Some electronic devices may include an audio-based input/output interface. A user may interact with such a device—which may be, for example, a smartphone, smart speaker, tablet, computer, or other speech-controlled device—partially or exclusively using his or her voice and ears. Exemplary interactions include listening to music or other audio, communications such as telephone calls, audio messaging, and video messaging, and/or audio input for search queries, weather forecast requests, navigation requests, or other such interactions. The device may include one or more microphones for capturing voice input and hardware and/or software for converting the voice input into audio data. The device may include an audio output device, such as a loudspeaker, for outputting audio that in some embodiments responds to and/or prompts for the voice input.

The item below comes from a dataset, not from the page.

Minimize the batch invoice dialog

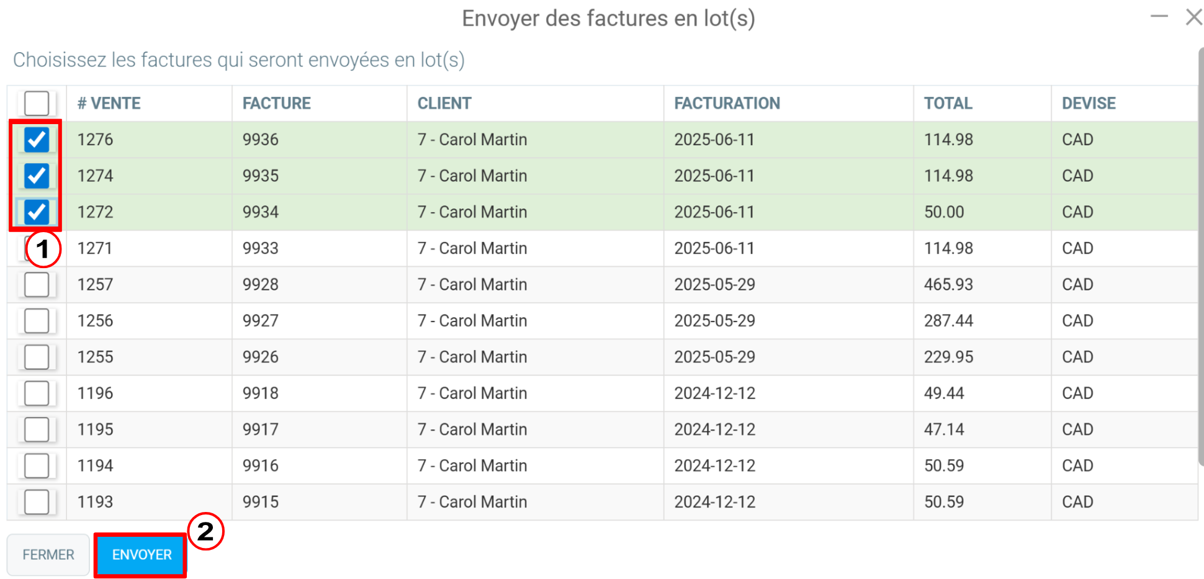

Use of the above-described electronic device by its audio-based input/output interface may, at times, be inconvenient, difficult, or impossible. Sometimes, such as while exercising, working, or driving, the user's hands may be occupied, and the user may not be able to hold the device in such a fashion as to effectively interact with the device's speech interface. Other times, the level of ambient noise may be too high for the device to accurately detect speech from the user or too high for the user to understand audio output from the device. In these situations, the user may prefer to connect headphones to the device and interact with the audio-based input/output interface therewith. As the term is used herein, “headphones” may refer to any hands-free, wearable audio input/output device and includes headsets, earphones, earbuds, or any similar device. For added convenience, the user may choose wireless headphones, which communicate with the device—and optionally each other—via a wireless connection, such as Bluetooth, WI-FI, near-field magnetic induction (NFMI), cellular long-term extension (LTE), or any other type of wireless connection. Wireless earbuds may be more desirable and/or convenient to users because the earbuds do not require a wire or cord connecting them; such a cord may be distracting and/or uncomfortable.
In the present disclosure, for clarity, headphone components that are capable of communication with both a third device (such as a phone, tablet, etc.) and each other are referred to as “wireless earbuds,” but the term “earbud” does not limit the present disclosure to any particular type of wired or wireless headphones. The present disclosure may further differentiate between a “right earbud,” meaning a headphone component disposed in or near a right ear of a user, and a “left earbud,” meaning a headphone component disposed in or near a left ear of a user. A “primary” earbud communicates with both a “secondary” earbud, using a first wireless connection (such as a Bluetooth or NFMI connection); the primary earbud further communicates with a third device (such as a smartphone, smart watch, or similar device) using a second connection (such as a Bluetooth connection). The secondary earbud communicates directly with only with the primary earbud and does not communicate using a dedicated connection directly with the smartphone; communication therewith may pass through the primary earbud via the first wireless connection.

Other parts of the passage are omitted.